Reddit Files Initial Public Offering
Online forum platform Reddit filed an initial public offering (IPO) prospectus with the Securities and Exchange Commission (SEC) on Thursday, paving the way to become a publicly traded company on the New York Stock Exchange (NYSE) under the ticker symbol 'RDDT.'...
Facts
- Online forum platform Reddit filed an initial public offering (IPO) prospectus with the Securities and Exchange Commission (SEC) on Thursday, paving the way to become a publicly traded company on the New York Stock Exchange (NYSE) under the ticker symbol 'RDDT.'1
- Expected to hit the market next month, Reddit has been looking to go public for years. Its listing will be the first major tech IPO of 2024 and the first social media IPO since Pinterest in 2019.2
- According to the S-1 filing, Reddit’s 2023 revenue was $804M, up 21% from the previous year, and it had a net loss of $90.8M, down from $158.6M in 2022. The company had more than 500M visitors in Q4 of 2023 and averaged 73.1M daily active unique users.3
- In a nod to its most loyal users, Reddit will allow certain long-time Redditors to purchase shares in the IPO — a right usually reserved for institutional investors. The largest shareholders of Reddit are Advance Publications, PRC tech company Tencet, and OpenAI CEO Sam Altman.4
- Altman owns 8.7% of Reddit, and the IPO filing comes just one day after the platform signed a $60M per year deal with Google to license its content for AI training. It also shows that CEO Steve Huffman, who co-founded the platform in 2005, earned $286M in 2023.5
- The form doesn't list the number of common stock shares available, and a price range hasn't been established. The filing has yet to take effect, and major banks including Morgan Stanley, Goldman Sachs, J.P. Morgan, and BofA Securities are acting as lead book-running managers.6
Sources: 1Forbes, 2The Guardian, 3Variety, 4NPR Online News, 5Business Insider and 6Yahoo Finance.
Narratives
- Narrative A, as provided by Verge. Not only is Reddit’s long-awaited IPO a huge boon for company executives and institutional investors, but it is also a win for ordinary Reddit users who will have the unique ability to buy shares in the initial offering. Reddit is a platform made up of communities, and the company is showing how much it values its community at large. Powered by its millions of users and high-profile investors, there's little doubt that Reddit's public debut will be a success.

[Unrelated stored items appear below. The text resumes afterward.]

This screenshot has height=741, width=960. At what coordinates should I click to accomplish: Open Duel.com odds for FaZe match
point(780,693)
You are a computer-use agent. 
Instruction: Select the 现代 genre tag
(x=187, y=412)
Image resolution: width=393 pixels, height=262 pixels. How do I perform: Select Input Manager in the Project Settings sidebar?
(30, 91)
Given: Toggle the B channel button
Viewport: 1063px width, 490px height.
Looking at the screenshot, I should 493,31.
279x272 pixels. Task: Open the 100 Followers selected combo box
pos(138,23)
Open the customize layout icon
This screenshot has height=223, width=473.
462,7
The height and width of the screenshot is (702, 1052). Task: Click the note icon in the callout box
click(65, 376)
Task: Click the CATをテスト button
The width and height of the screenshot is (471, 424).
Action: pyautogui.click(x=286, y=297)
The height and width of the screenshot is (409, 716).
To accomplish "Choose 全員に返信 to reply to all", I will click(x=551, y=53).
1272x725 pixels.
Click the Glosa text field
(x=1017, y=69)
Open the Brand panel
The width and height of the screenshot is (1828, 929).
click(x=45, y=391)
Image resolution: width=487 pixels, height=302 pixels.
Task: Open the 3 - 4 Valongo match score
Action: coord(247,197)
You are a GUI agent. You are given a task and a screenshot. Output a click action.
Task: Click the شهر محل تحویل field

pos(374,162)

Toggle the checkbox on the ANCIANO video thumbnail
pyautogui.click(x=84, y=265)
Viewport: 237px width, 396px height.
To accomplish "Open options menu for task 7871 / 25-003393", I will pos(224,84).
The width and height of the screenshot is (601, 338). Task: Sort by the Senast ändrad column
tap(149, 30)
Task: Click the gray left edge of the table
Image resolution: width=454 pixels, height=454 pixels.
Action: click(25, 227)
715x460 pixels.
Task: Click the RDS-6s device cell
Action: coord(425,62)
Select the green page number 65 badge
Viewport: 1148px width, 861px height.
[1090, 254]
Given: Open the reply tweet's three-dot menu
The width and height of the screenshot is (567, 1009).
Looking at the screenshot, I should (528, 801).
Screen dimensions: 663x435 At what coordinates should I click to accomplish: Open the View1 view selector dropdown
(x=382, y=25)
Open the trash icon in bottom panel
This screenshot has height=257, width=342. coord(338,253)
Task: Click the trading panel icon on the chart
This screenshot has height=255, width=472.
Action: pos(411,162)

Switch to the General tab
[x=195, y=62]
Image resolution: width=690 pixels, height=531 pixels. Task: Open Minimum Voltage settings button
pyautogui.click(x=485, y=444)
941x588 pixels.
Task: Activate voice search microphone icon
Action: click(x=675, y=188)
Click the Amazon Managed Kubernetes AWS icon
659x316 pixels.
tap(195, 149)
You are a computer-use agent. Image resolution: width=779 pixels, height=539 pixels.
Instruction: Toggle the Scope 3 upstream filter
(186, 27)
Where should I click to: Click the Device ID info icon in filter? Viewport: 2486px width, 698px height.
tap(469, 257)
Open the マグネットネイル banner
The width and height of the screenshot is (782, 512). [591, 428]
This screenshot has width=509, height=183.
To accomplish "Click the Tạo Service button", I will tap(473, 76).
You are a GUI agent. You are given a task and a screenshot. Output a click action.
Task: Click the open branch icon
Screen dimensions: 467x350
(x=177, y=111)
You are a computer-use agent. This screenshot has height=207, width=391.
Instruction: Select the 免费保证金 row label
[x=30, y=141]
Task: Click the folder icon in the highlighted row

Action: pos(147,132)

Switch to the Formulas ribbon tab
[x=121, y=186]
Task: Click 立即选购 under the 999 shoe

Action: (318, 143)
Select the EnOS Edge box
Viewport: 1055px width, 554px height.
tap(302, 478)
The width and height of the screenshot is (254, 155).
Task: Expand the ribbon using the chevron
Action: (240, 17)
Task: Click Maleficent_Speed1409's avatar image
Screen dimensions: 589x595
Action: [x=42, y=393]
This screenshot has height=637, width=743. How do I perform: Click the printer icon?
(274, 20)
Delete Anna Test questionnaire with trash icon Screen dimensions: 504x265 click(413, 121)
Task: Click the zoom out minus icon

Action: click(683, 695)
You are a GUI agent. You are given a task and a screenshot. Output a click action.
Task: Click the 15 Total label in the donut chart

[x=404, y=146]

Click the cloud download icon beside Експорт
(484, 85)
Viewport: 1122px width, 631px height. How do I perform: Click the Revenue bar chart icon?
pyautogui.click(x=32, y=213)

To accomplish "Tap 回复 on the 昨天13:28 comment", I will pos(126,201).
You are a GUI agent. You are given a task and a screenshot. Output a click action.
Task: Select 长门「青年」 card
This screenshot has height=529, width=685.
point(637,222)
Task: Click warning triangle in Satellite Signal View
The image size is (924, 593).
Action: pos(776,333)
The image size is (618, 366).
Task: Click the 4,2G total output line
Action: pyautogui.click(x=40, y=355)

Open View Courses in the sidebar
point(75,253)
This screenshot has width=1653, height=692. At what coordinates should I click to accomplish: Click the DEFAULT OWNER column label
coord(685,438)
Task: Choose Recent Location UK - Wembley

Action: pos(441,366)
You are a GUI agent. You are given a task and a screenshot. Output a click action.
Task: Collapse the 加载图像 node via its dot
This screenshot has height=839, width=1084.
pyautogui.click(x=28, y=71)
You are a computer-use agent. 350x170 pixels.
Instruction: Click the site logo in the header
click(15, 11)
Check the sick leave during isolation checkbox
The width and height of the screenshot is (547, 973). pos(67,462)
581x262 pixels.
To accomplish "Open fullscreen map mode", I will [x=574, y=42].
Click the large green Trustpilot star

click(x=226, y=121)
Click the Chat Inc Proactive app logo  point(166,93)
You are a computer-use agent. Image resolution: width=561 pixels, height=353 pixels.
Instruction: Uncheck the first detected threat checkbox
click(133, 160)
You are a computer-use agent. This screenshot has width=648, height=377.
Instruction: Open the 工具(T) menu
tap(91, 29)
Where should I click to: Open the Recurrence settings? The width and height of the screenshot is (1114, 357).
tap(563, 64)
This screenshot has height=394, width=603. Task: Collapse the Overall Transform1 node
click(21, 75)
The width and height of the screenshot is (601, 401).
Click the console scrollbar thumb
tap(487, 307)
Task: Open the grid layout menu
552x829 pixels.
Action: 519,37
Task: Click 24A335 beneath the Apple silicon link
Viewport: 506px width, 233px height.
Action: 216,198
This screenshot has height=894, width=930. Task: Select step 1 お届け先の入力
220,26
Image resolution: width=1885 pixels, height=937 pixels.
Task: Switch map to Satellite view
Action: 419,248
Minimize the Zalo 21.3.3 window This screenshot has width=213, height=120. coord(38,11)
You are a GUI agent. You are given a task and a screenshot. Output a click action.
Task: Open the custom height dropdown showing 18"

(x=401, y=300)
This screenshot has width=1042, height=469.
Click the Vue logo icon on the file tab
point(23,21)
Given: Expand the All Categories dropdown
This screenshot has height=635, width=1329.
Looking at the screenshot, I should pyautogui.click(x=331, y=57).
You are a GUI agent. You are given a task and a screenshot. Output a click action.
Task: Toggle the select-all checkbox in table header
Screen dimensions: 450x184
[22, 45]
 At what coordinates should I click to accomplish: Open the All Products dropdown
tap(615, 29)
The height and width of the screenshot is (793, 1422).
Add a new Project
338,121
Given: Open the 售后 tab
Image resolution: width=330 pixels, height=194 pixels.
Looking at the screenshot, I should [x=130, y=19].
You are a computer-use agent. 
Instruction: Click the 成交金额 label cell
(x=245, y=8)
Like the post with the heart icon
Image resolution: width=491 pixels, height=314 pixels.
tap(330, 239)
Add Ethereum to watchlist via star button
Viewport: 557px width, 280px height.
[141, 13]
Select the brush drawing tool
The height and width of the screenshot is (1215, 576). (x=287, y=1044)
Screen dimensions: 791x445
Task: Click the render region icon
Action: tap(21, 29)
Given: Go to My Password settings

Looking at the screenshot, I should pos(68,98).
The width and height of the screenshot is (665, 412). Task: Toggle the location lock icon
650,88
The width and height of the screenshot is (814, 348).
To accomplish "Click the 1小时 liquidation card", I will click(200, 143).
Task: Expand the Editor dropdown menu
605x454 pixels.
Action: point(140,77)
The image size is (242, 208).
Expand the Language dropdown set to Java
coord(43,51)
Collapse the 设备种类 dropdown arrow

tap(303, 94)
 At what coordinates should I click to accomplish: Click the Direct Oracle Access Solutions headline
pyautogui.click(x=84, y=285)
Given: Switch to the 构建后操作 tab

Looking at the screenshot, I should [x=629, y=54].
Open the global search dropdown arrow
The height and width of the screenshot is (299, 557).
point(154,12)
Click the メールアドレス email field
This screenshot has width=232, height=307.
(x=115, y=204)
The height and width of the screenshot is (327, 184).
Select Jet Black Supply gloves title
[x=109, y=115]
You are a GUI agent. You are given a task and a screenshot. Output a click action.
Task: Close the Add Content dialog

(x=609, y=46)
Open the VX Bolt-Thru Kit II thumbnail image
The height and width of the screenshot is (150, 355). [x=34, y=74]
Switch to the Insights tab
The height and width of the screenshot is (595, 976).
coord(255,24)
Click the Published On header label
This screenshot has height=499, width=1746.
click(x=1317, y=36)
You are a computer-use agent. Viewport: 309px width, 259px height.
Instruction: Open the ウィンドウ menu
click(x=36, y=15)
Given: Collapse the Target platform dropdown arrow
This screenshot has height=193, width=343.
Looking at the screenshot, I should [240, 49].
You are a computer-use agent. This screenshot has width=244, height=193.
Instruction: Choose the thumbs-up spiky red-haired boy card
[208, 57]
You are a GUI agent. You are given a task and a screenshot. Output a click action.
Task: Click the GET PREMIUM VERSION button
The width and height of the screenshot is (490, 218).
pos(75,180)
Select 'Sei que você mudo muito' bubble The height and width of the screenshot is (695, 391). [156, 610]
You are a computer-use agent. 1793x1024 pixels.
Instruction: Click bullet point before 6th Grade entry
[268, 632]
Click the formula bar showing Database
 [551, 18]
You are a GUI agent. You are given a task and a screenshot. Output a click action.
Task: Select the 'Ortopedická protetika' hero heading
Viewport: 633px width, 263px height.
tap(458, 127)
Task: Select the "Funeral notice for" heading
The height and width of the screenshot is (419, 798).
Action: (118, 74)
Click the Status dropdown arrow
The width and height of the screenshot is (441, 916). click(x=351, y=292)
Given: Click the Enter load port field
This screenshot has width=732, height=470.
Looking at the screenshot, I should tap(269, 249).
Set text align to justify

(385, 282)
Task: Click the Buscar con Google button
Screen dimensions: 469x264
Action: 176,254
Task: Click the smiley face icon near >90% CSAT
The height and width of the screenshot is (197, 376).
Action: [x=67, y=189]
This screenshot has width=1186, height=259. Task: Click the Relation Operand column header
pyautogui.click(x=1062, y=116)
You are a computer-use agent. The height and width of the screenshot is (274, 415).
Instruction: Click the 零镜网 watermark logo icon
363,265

- Narrative B, as provided by CNBC. While Reddit may be doing a nice thing for its loyal users by offering them the opportunity to buy shares in its IPO, the goodwill offer makes the company’s entire deal riskier. IPO investors typically have extensive experience and knowledge, and allowing novices to get in the game could make things worse for them as well as the company. A social media company that records net losses is already volatile, and allowing users to invest in the IPO makes Reddit an even riskier bet.